Pamela Sklar Division of Psychiatric Genomics, Icahn School of Medicine at Mount Sinai, New York, NY 10029, USA.
Department of Psychiatry, Icahn School of Medicine at Mount Sinai, New York, NY 10029, USA.
Hum Mol Genet. 2020 Sep 30;29(R1):R33-R41. doi: 10.1093/hmg/ddaa192.
The 'discovery' stage of genome-wide association studies required amassing large, homogeneous cohorts. In order to attain clinically useful insights, we must now consider the presentation of disease within our clinics and, by extension, within our medical records. Large-scale use of electronic health record (EHR) data can help to understand phenotypes in a scalable manner, incorporating lifelong and whole-phenome context. However, extending analyses to incorporate EHR and biobank-based analyses will require careful consideration of phenotype definition. Judgements and clinical decisions that occur 'outside' the system inevitably contain some degree of bias and become encoded in EHR data. Any algorithmic approach to phenotypic characterization that assumes non-biased variables will generate compounded biased conclusions. Here, we discuss and illustrate potential biases inherent within EHR analyses, how these may be compounded across time and suggest frameworks for large-scale phenotypic analysis to minimize and uncover encoded bias.

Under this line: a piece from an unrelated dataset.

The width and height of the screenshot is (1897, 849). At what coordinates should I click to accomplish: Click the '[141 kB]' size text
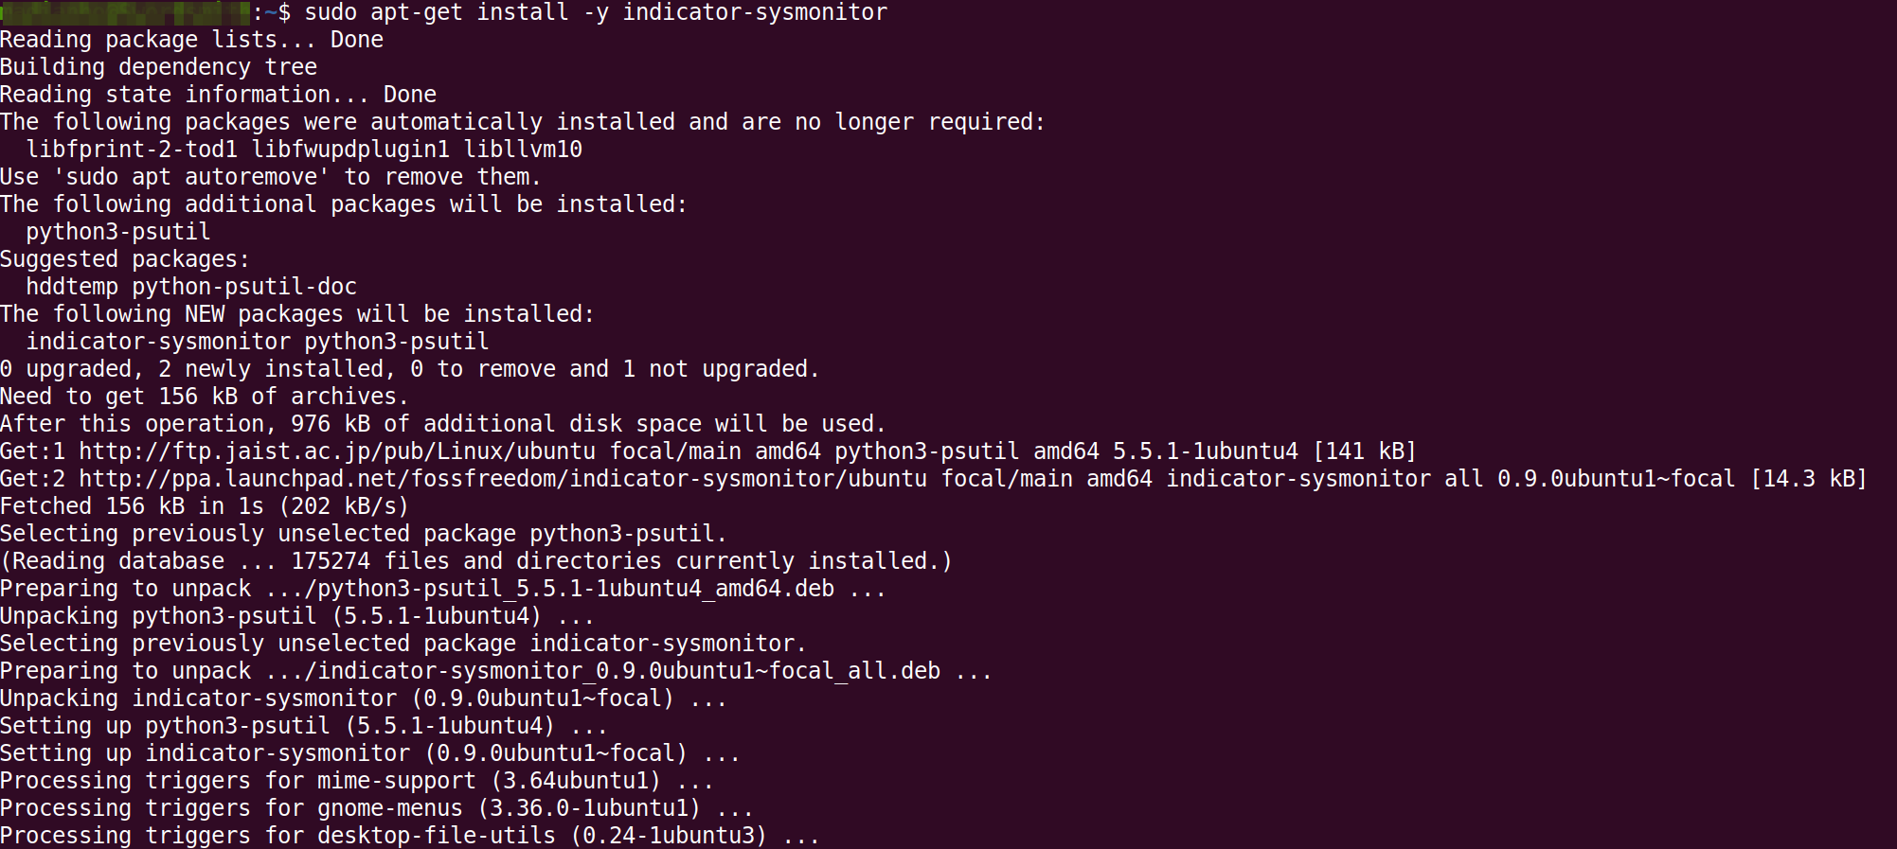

全基因组关联研究的“发现”阶段需要积累大量的、同质的队列。为了获得具有临床应用价值的见解,我们现在必须考虑在我们的诊所中呈现疾病,并且可以扩展到我们的医疗记录中。大规模使用电子健康记录 (EHR) 数据可以帮助以可扩展的方式理解表型,将终生和全基因组的背景纳入考虑。然而,要将分析扩展到纳入 EHR 和生物库分析,就需要仔细考虑表型定义。在系统之外做出的判断和临床决策不可避免地包含一定程度的偏差,并在 EHR 数据中进行编码。任何假设无偏变量的表型特征化算法方法都会生成累积的有偏结论。在这里,我们讨论并说明了 EHR 分析中固有的潜在偏差,以及这些偏差如何随着时间的推移而累积,并提出了用于大规模表型分析的框架,以最小化和揭示编码偏差。